Sober Thanks to Sexaholics Anonymous

Sexually Sober since 1999 Thanks to the Program of Sexaholics Anonymous

Recently another sober Sexaholics Anonymous member mentioned the phrase “jails, institutions, and death” in an SA meeting, and that got me to thinking about the consequences of my own disease.  The phrase actually comes from another Twelve Step program aimed at drug addiction--but doesn’t it apply to us sexaholics, also?  My experience says “yes, eventually.”

In my sexual acting out:

I could have been in jail.  There were things I did in my acting out that, while completely consensual, would have been viewed as skirting the edges of legality by other people.  Whether or not I would have been convicted, I certainly could have been arrested and taken to jail.

I could have been in a mental institution.  My personal forms of acting out revolving around sexual domination and submission are listed in the DSM IV as a mental disease.  Had I been stopped by some overzealous (in my opinion at the time!) police officer, I could have easily been arrested.  And of course, I have known many SA members who gave themselves over to various 30-day or longer programs to get cleansed and sexually sober, and I know others who were required to go to such programs.

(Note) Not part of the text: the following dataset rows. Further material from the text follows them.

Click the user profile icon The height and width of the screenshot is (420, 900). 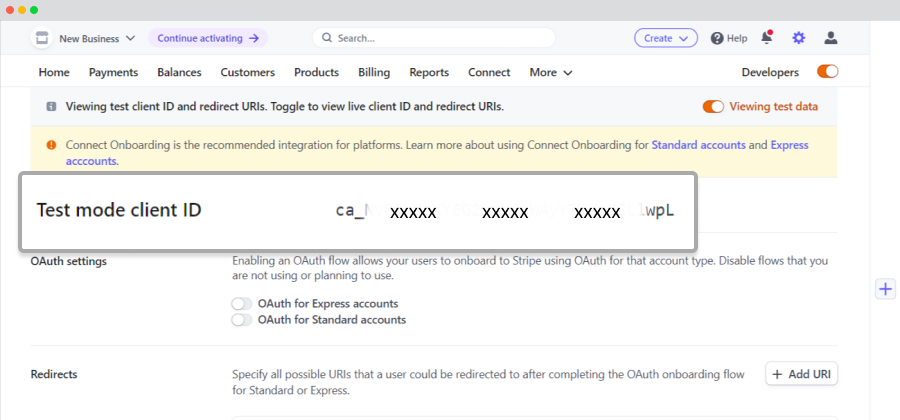[x=831, y=38]
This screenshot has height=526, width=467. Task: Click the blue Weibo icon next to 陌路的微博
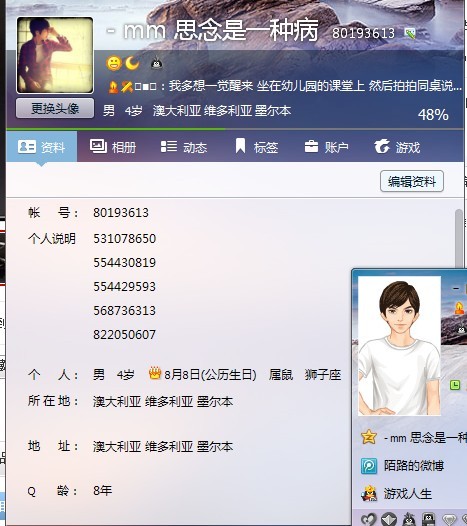pyautogui.click(x=369, y=466)
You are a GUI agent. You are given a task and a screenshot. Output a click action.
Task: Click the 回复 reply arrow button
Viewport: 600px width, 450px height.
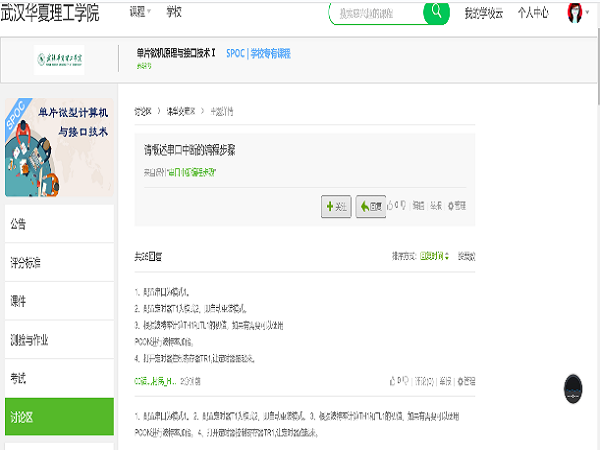point(370,206)

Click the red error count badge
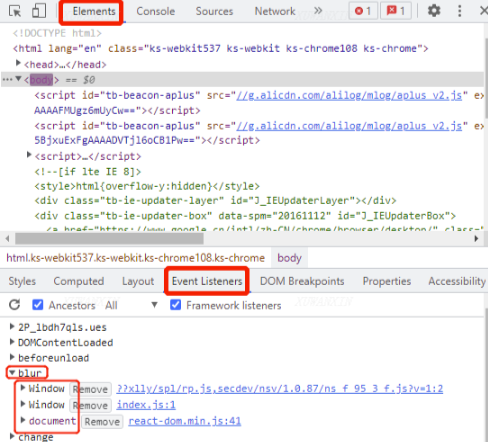tap(363, 11)
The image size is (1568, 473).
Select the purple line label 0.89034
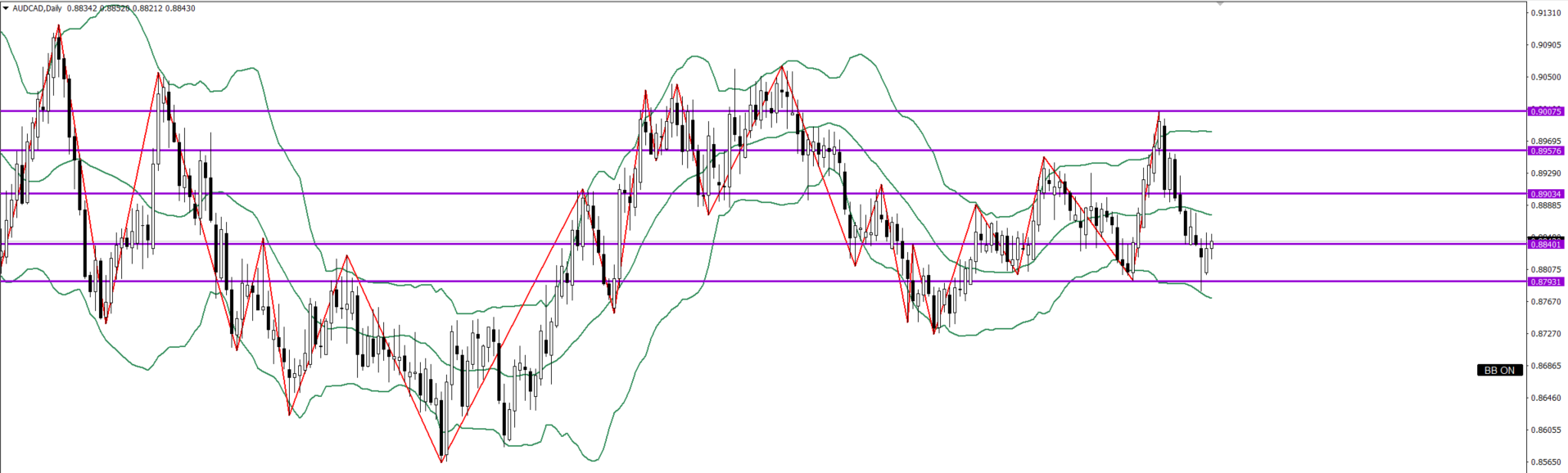click(x=1546, y=194)
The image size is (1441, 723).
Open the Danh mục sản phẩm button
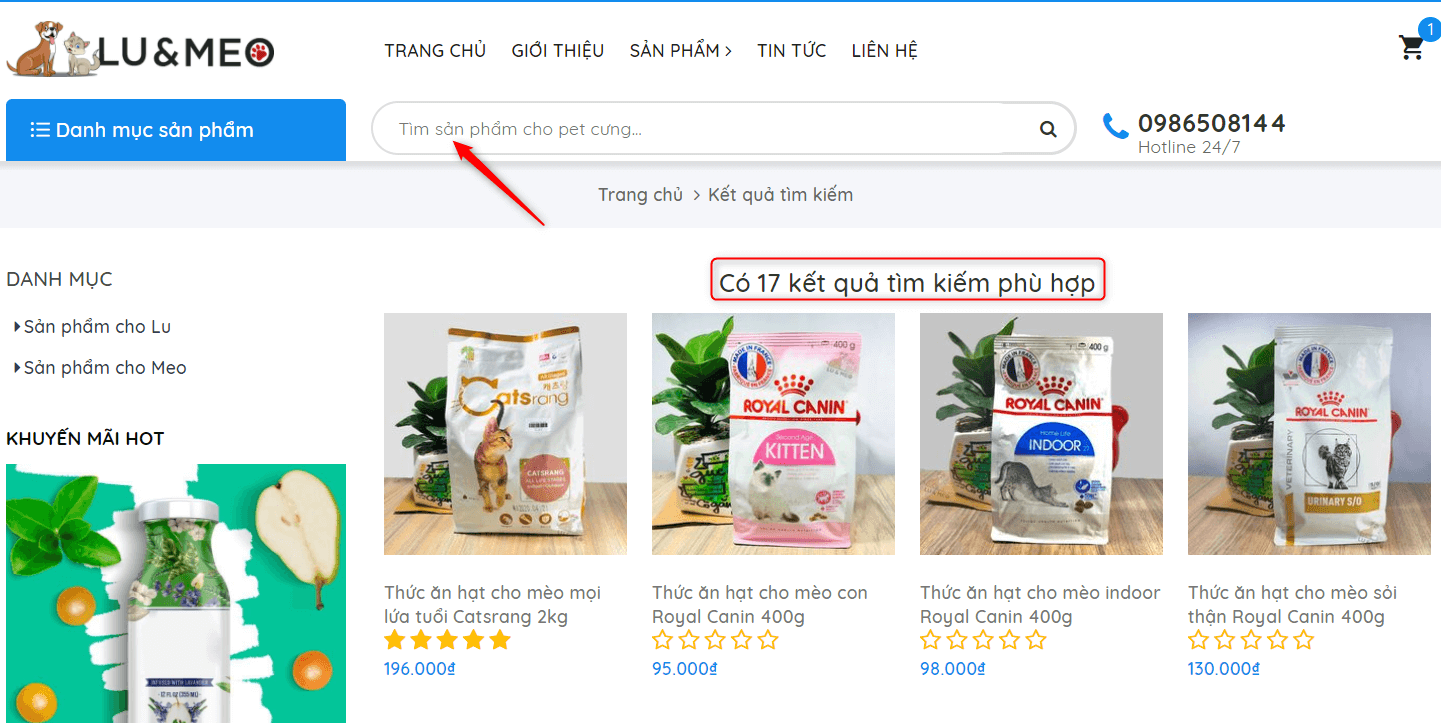pyautogui.click(x=176, y=130)
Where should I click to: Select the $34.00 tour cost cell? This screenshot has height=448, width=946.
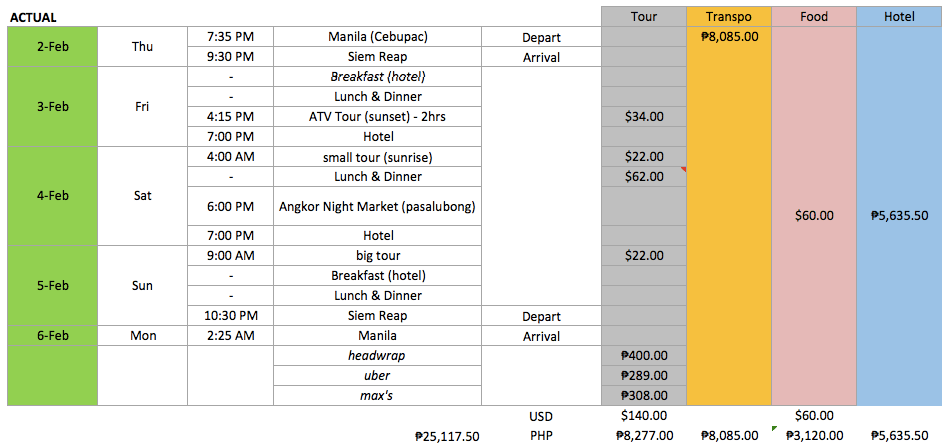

I could have been dead.  One of the key fears that brought me to Sexaholics Anonymous was that I realized that my acting out was so dangerous that I could have died in some sordid “oops” accident.  At times, I trusted my life to the care of another person who (A) was also acting out, and (B) I didn’t know very well.

Of course, none of this was obvious to me at the time I was acting out sexually.  My diseased thinking excused everything I did, feeding on my selfish desires to make everything all okay in my mind. Perhaps the worst thing about my disease of sexaholism was that these consequences were rarely obvious to me.  For the most part, the real consequences of my disease were spiritual death, isolation from other people, inappropriate behaviors, lost time that could have been productive, physical debilities, constant fear of exposure, lost finances, and not living to the best I could be.  These consequences were bad enough.  They ate my insides into raw edges.  But they were rarely sufficient for me to seek to help.  I wanted to be different, but I was unwilling to do the work necessary to become different.

And yet, as bad as these real consequences were, the extreme consequences were also always there. In all honesty, I was only 11 years old when I first acted out with myself. That seemed innocent at the time, but I have realized through Sexaholics Anonymous recovery (40 years later) that my actions could have resulted in bleeding to death.  Throughout all the years of “mild” inappropriate sexual behaviors, there was always a real risk of jails, institutions, or death.

But today I am grateful to have been sexually sober--one day at a time since 1999--and all of this is because of the fellowship of Sexaholics Anonymous, and working the SA Program.